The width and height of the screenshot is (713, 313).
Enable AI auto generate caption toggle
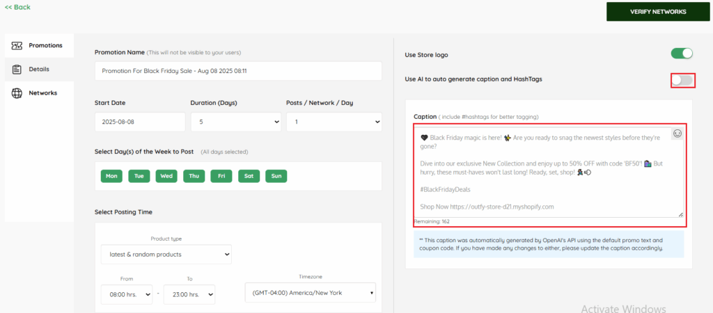click(x=682, y=81)
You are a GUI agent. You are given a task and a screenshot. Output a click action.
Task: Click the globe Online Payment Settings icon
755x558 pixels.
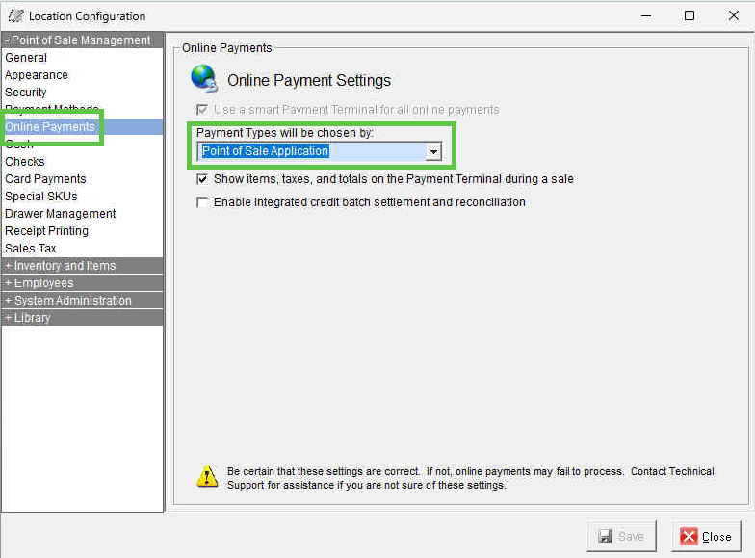[x=204, y=78]
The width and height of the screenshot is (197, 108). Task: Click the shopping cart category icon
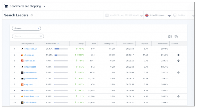pyautogui.click(x=6, y=6)
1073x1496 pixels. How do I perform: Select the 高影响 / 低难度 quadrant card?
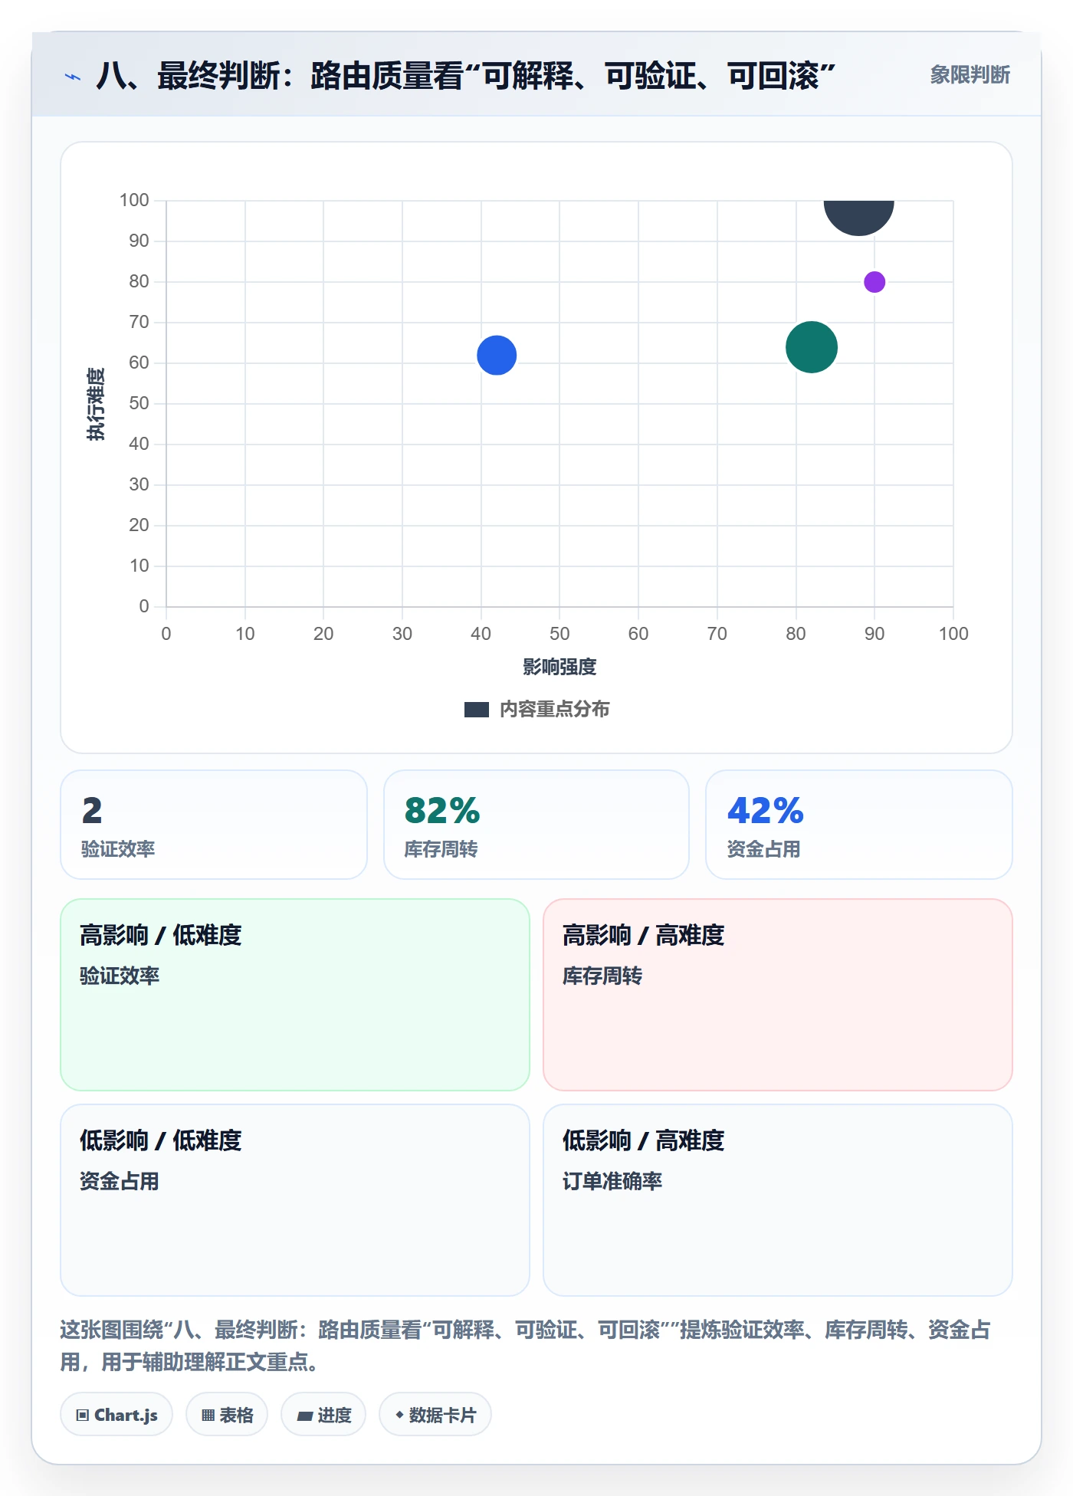[295, 995]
—————
PROBLEM DESCRIPTION: The required answer is the lines from the one that contains "Task: Click the globe" through the last line of the records, restated word for word, with every picture dropped.

COMPLETED TASK:
Task: Click the globe Online Payment Settings icon
755x558 pixels.
[x=204, y=78]
The width and height of the screenshot is (197, 108). Task: Click the shopping cart category icon
pyautogui.click(x=6, y=6)
1073x1496 pixels. How do I perform: Select the 高影响 / 低难度 quadrant card?
[295, 995]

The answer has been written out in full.